▶ PAGE TEXT:

-- Begin --

SDK Behavior/Content Changes:

  • Unsigned PD/Skels

    • SNPE2 defaults to using Unsigned PD.

    • SNPE2 delivers unsigned skel files.

    • In order to use a Signed PD, the skels must be signed by the customer, and the signed PD must be explicitly requested at runtime.

  • Runtime Changes:

    • The DSP runtime for SOCs with V66 CDSP does not support running a float DLC. The DLC must be quantized to be used with the DSP runtime for these SOCs.

    • For the GPU runtime, some of the initialization time is recorded differently, so init times will appear longer. This is simply a difference in how the initialization is measured and captured.

  • Integer Input/Output Tensors

    • SNPE1 did not support integer (cardinal) tensor types. Indices or integer data were handled as floating point tensors or using Q8 input using a special hard-wired quantization encoding [offset=0, scale=1.0].

    • SNPE2 supports integer type directly. The converter/quantizer will represent integer input as a UIntN tensor, where N can be 8, 16, or 32.

    • Qualcomm® Neural Processing SDK cannot convert a Q8 input tensor to UInt8 input tensor, so any existing code for such a network will have to be modified to use the new API to create UInt8 UserBuffer input.

    • Qualcomm® Neural Processing SDK can convert a floating-point input tensor to UInt8 input tensor, but this code path will be slower than providing correct type.

  • Tool/Flag Changes:

    • The snpe-dlc-quantize functionality has been refactored into two separate tools:

      • A shell script is still provided that supports the previous command-line interface, and calls the new tools as appropriate.

-- End --

▶ SOURCE MATERIAL:
-- Begin --

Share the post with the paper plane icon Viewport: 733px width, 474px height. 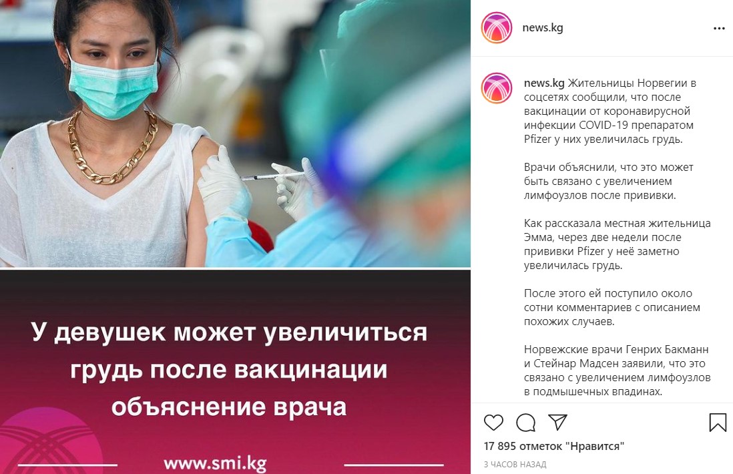557,422
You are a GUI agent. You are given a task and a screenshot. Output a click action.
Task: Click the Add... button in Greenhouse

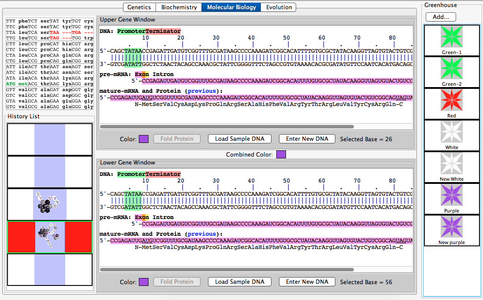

-- End --

▶ PROBLEMS TO SOLVE:
1/ List every top-level heading in the SNPE2 change notes.
2/ Pick up the SNPE2 change notes after their last sentence and keep writing.
The lines that come after the SNPE2 change notes are separate material with no connection to them.

▶ FINAL RESULTS:
1/
- Unsigned PD/Skels
- Runtime Changes
- Integer Input/Output Tensors
- Tool/Flag Changes

2/
      • snpe-dlc-quant: for generating the quantized DLCs from float DLC, with various quantization options.

      • snpe-dlc-graph-prepare: for performing offline graph preparation on quantized DLCs for HTP SOCs.

        • This enables the flexibility to re-prepare the graph quickly from quantized DLC if needed, without needing to do both quantize and offline prepare which generally takes more time.

      • Flag Changes:

        • The “bc” (bias correction) algorithm is deprecated, and has no effect.

        • The “enable_hta” option is deprecated and has no effect.

          • Offline preparation for AIP is no longer supported, and all preparation is done at runtime.

    • snpe-net-run:

      • A new flag “–userbuffer_auto” has been added to automatically detect and create the right userbuffer type based on input and output tensor data type of the model.

SDK Content Changes:

  • The snpe-dlc-reorder tool has been removed, as it is no longer relevant (it was only used for HTA offline prepare)